→ **TASK REQUIREMENTS**: Search the records for the string "Mascarpone" and report how many lines contain it, with nothing else.

→ **TASK DATA**:
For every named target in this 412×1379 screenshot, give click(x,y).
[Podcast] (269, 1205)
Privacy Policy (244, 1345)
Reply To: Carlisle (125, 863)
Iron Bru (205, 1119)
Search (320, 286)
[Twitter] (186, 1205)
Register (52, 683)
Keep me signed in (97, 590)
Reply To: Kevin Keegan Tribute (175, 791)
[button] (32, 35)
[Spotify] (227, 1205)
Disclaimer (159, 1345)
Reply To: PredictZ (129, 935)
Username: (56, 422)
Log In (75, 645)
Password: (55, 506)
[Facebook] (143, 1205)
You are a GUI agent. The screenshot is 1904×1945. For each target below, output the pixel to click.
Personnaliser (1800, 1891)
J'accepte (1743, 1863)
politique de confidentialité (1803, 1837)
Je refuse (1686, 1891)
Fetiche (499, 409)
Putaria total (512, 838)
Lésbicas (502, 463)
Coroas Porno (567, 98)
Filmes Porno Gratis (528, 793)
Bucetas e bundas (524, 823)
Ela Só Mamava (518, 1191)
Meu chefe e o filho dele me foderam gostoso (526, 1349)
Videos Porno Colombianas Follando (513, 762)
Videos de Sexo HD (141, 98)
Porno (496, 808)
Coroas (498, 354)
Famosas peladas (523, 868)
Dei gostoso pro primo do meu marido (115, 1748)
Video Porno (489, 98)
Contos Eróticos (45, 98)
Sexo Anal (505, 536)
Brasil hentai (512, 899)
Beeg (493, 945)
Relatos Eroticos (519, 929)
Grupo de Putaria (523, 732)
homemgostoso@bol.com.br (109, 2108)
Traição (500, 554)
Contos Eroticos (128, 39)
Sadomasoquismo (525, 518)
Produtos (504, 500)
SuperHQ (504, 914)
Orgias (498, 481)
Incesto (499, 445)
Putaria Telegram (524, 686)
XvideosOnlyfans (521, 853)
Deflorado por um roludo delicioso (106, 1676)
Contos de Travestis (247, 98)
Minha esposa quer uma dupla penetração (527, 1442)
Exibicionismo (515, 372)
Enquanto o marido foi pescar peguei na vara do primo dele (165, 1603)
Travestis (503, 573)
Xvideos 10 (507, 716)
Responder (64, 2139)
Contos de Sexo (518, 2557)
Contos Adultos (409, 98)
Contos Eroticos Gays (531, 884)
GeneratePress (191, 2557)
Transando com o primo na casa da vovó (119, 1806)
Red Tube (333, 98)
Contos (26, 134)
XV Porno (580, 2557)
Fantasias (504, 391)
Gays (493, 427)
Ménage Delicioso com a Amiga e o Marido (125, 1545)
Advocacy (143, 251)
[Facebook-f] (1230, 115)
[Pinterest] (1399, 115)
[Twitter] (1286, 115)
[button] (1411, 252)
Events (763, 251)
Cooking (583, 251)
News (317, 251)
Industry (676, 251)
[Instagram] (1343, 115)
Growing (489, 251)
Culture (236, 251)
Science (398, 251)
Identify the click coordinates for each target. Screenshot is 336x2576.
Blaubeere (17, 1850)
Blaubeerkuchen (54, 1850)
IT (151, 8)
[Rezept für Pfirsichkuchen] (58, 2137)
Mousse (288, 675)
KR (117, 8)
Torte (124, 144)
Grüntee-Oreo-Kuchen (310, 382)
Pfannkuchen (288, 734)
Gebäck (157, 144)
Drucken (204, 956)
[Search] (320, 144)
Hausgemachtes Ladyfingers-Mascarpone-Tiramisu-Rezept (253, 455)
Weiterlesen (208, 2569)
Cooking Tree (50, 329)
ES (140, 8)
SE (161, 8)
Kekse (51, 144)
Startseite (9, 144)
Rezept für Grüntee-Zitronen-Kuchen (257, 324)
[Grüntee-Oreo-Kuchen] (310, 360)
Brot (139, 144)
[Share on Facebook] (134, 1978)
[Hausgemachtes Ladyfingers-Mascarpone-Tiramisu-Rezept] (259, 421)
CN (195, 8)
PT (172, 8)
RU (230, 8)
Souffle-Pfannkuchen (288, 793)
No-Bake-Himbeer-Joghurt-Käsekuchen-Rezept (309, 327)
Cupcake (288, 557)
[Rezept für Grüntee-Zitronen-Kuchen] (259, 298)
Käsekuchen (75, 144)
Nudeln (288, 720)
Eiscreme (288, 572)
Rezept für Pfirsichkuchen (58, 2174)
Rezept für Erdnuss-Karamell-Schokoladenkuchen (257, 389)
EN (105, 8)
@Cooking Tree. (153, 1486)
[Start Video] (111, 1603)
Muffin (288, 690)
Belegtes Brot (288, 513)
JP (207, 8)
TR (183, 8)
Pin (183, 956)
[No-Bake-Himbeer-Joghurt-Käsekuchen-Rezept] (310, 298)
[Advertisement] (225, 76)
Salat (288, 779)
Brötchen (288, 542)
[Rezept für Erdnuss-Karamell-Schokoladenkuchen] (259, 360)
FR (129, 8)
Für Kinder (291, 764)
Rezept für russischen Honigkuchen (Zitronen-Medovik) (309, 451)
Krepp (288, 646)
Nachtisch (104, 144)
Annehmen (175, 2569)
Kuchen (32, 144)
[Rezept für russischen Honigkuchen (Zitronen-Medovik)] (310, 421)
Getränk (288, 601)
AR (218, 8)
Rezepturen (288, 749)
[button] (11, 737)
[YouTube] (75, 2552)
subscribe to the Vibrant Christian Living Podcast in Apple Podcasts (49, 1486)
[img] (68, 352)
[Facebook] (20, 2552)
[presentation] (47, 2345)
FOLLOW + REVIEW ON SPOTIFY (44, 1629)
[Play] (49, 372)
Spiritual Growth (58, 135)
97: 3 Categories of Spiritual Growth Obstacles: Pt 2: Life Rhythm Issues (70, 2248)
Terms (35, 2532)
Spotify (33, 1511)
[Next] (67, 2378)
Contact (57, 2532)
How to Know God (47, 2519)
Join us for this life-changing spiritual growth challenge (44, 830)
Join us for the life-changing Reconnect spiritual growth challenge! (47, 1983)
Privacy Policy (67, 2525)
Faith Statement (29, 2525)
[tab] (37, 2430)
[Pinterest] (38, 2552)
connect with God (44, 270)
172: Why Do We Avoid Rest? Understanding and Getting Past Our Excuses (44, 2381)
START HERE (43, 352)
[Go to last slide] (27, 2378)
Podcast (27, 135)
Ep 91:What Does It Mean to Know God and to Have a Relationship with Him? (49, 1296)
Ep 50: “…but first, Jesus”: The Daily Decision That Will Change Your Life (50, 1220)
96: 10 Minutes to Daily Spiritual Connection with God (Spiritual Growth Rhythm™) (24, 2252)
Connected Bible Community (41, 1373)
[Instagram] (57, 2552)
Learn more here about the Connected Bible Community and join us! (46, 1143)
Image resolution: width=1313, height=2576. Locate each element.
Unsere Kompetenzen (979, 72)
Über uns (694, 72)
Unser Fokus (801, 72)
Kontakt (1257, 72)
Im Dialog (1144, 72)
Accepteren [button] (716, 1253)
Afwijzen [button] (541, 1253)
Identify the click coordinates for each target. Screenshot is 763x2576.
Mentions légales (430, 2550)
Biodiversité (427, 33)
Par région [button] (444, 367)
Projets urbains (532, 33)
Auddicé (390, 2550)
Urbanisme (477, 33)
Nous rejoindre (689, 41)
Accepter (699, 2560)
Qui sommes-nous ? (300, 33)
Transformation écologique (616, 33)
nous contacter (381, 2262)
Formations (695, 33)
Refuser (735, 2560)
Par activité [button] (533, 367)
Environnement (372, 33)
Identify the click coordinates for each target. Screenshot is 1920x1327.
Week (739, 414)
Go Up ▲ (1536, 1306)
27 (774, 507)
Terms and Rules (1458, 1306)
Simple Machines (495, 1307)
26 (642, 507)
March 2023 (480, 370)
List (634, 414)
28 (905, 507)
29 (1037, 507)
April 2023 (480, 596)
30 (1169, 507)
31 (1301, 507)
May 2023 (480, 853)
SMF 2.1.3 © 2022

→ **ANSWER BOX**: 2